Print word for word the records from the line containing "Clique ici (200, 277)" through the end.

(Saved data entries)
[Start of section]

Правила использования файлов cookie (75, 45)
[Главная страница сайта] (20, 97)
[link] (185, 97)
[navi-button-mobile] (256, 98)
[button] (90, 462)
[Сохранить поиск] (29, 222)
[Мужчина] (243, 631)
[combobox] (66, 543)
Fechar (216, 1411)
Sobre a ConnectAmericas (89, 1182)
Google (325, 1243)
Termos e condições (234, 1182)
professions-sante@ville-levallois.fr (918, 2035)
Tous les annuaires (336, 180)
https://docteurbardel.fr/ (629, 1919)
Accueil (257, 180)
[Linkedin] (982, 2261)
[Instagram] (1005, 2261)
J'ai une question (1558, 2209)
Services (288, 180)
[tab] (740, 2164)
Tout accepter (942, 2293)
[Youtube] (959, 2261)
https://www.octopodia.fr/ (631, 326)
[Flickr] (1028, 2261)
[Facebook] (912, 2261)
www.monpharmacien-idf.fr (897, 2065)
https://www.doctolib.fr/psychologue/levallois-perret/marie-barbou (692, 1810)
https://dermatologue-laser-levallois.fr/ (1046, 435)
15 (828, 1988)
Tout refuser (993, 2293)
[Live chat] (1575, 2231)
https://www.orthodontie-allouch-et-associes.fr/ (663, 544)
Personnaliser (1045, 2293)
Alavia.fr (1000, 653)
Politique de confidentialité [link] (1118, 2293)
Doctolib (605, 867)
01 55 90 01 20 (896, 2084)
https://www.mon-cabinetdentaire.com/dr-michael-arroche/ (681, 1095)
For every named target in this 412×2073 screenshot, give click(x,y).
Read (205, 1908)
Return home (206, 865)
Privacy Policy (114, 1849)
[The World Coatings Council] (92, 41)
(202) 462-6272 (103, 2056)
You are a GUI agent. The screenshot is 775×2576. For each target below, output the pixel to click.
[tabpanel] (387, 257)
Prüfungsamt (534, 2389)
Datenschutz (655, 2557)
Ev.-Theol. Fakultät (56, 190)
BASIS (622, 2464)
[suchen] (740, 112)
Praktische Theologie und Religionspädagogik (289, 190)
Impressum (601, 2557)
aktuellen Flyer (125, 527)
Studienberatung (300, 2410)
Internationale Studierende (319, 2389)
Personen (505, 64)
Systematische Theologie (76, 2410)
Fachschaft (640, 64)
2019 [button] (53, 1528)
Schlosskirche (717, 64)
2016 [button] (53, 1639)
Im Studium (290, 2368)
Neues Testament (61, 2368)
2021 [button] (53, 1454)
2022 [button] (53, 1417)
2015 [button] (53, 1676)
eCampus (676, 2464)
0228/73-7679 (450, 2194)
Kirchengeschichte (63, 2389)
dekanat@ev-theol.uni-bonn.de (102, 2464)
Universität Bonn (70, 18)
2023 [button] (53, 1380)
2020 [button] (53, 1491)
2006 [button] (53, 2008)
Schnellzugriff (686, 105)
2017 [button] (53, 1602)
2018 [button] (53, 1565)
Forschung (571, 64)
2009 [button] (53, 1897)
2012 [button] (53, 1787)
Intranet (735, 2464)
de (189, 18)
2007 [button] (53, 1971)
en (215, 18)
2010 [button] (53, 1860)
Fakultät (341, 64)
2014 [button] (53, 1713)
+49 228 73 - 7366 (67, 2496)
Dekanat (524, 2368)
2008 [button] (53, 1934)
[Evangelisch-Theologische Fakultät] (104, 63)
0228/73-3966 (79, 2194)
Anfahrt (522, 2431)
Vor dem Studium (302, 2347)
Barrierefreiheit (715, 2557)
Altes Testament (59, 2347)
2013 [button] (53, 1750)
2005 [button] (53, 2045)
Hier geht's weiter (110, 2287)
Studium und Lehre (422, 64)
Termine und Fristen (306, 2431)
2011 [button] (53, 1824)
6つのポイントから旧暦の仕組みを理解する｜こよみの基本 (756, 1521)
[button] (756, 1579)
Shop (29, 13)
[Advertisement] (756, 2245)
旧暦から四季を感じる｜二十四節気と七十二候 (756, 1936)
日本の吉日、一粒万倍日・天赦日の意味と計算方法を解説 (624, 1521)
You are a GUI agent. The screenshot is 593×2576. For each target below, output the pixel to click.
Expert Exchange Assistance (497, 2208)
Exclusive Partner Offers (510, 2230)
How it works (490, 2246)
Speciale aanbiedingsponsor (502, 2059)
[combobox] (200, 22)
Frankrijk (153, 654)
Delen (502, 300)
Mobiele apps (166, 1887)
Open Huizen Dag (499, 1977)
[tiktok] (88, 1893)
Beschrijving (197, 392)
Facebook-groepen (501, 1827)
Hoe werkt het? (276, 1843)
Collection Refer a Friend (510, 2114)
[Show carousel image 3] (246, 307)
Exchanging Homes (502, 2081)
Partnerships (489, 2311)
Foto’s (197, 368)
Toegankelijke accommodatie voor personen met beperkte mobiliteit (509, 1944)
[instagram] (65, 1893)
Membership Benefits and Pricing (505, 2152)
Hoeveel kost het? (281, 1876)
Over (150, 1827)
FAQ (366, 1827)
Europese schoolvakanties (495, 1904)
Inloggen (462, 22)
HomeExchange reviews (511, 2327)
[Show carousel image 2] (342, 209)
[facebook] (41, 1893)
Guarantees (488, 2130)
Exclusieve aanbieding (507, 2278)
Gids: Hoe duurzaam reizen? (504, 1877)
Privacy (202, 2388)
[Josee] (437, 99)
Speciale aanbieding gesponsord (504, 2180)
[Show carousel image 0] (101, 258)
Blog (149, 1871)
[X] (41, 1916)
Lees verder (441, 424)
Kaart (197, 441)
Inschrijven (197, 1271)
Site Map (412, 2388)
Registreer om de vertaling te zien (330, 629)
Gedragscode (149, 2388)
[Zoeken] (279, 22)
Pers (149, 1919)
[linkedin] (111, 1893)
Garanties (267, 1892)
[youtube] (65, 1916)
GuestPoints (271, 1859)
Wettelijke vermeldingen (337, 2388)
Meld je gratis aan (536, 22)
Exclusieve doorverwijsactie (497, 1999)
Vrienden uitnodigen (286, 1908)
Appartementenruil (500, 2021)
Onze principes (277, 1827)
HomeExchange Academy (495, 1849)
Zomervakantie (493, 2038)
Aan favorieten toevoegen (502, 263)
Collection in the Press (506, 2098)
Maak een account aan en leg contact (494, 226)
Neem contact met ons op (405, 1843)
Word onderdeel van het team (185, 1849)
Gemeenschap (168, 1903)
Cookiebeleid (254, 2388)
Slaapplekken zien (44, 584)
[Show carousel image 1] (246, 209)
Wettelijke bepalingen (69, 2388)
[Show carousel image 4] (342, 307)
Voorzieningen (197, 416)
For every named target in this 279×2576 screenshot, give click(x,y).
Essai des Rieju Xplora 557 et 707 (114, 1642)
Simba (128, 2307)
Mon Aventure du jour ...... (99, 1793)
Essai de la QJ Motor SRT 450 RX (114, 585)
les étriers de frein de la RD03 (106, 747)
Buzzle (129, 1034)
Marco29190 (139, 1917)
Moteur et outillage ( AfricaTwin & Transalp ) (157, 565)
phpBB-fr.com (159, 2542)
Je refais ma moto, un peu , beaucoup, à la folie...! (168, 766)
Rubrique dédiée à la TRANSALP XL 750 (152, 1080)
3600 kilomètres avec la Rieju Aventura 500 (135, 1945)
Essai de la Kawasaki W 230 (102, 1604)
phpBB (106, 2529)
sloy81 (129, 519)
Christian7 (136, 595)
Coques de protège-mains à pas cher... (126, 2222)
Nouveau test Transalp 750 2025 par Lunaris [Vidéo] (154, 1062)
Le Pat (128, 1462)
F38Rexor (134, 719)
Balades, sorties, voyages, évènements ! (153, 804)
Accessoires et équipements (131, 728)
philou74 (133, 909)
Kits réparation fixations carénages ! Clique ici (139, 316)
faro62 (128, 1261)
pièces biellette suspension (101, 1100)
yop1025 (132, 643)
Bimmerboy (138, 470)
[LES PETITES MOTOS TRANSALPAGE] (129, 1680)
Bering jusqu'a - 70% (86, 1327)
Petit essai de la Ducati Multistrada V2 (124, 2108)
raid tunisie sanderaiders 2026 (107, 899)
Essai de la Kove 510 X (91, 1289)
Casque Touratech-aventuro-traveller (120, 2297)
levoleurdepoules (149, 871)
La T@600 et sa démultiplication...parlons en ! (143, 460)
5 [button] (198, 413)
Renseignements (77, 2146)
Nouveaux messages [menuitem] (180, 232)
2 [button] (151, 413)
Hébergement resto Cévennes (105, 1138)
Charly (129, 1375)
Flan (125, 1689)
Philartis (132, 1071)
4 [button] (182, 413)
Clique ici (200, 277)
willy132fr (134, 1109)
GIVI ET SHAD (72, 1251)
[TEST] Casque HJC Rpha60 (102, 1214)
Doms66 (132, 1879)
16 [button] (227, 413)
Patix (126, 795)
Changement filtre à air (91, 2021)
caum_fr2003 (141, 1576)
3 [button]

[End of section]

> **Your response**
Clique ici (200, 277)
willy132fr (134, 1109)
GIVI ET SHAD (72, 1251)
[TEST] Casque HJC Rpha60 (102, 1214)
Doms66 (132, 1879)
16 [button] (227, 413)
Patix (126, 795)
Changement filtre à air (91, 2021)
caum_fr2003 (141, 1576)
3 [button]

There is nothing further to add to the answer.